Beyond Good & Evil Goes Way Beyond 2003

Now here’s something. After years of listening to fans call this one of the great, under-appreciated classics of video gaming, people will actually get the chance to play a polished, updated version of Beyond Good & Evil.

First released all the way back in 2003, Beyond Good & Evil is what happens when you let a Frenchman make a Zelda game. Dropping much of the tedium associated with Nintendo’s action/adventure flagship and setting the game in a quirky sci-fi universe, its remembered as much for its unique visuals and colour palette as it is for how it actually played.

Why You Should Care
This really is one of the best games ever made. It’s got its share of problems, sure, but its look and feel – which is refreshingly European – made people fall in love with the game in 2003 regardless. This new version is that same game, only with updated graphics so it’s not afraid to run on a 1080p screen.

What We Liked
A Wise Choice: Unlike some other recent remakes and upgrades, Beyond Good & Evil HD isn’t a total conversion. So you will in places, like background textures and NPCs, be reminded this game is eight years old. Where Ubisoft decided to make changes were where it counted, on the game’s main characters (like star Jade), prominent textures and immediate effects (like the water of Hillys), which are the things you’ll be looking at the most. This means that you quickly forget the parts that haven’t been touched and only focus on the parts that have, giving the illusion that this select upgrade is a lot more far-reaching than it actually is. Oh, and PC owners, yes, the upgrades go beyond the visual quality found in your version of the original.

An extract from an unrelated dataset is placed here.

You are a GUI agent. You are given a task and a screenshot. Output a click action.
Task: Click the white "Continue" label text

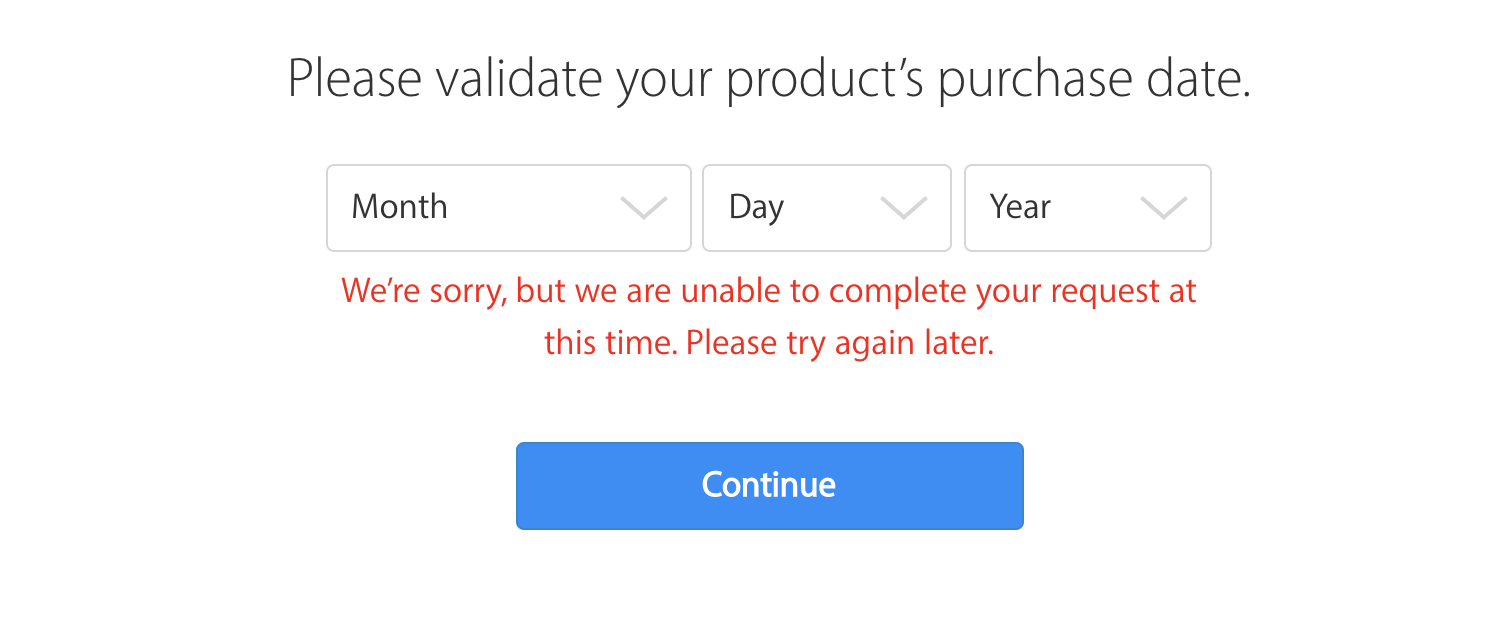tap(768, 485)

It Still Holds Up: Eight years on and, unlike some other supposed “classics” of the PS2 era, Beyond Good & Evil still shines as an excellent – if “bare” by modern standards – action/adventure. The combat still feels fluid and responsive, the hovercraft controls are still a blast and even running around taking photos of animals is still more fun than it should be.

One Of A Kind: There are few games that manage to escape the trappings of influence as much as BG&EHD. While it plays like a Zelda game, that’s where the touch of other titles ends, as everything else about the world – from its creatures to its bad guys down to the green lipstick-wearing heroine Jade – stands as something truly unique, a rare treat in video games.

Pitch Perfect: Along with a graphical nip & tuck, BGE&EHD has also had its score and sound effects remastered. You may not notice the sound, since even cleaned up many of the effects still come off a little “weak”, but the excellent soundtrack now sounds, well, even more excellent, from the title music to the cheesy takes on rock and reggae.

Keyless Entry: You know, people say the thing they like most about this game was how it starred a normal girl and a pig. Or how it was a Zelda game with all the fat trimmed off. Me, I just love its keypad entry system, and cannot to this day understand why more games don’t make use of it. It may sound like a trivial thing, but you need to enter a ton of passwords in this game, and smoothly tapping them in on a giant circular spiral is a lot faster than having to use a “regular” keypad.

What We Didn’t Like
War Has Changed: While it’s unfair to expect advances to have been made beyond the game’s graphics and sound, eight years on some aspects of the game that were forgiveable in 2003 are less so now. New players should note that the game is not only short for the “Zelda” genre, lasting around ten hours, but that you’re constantly reminded the game was originally intended to be much longer, as story elements can feel either rushed or, using a major revelation at the end of the game as an example, dropped on the player out of nowhere. Oh, and there are too many stealth sections in the game’s dungeons. Way too many.

The Bottom Line
I can’t recommend this re-release enough. If you’re a fan of the original, this is that same great game, only now it looks and sounds like it belongs in 2011. And if you’ve never played the original? And have been missing out on being video gaming’s second-greatest photojournalist all these years? Time to make amends.

Beyond Good & Evil HD was developed and published by Ubisoft for Xbox Live Arcade, released on March 2. PlayStation Network version coming soon. Retails for 800 MSP (USD$10). A copy of the game was given to us by the publisher for reviewing purposes. Completed game in just over ten hours. Still can’t find every one of those damn animals.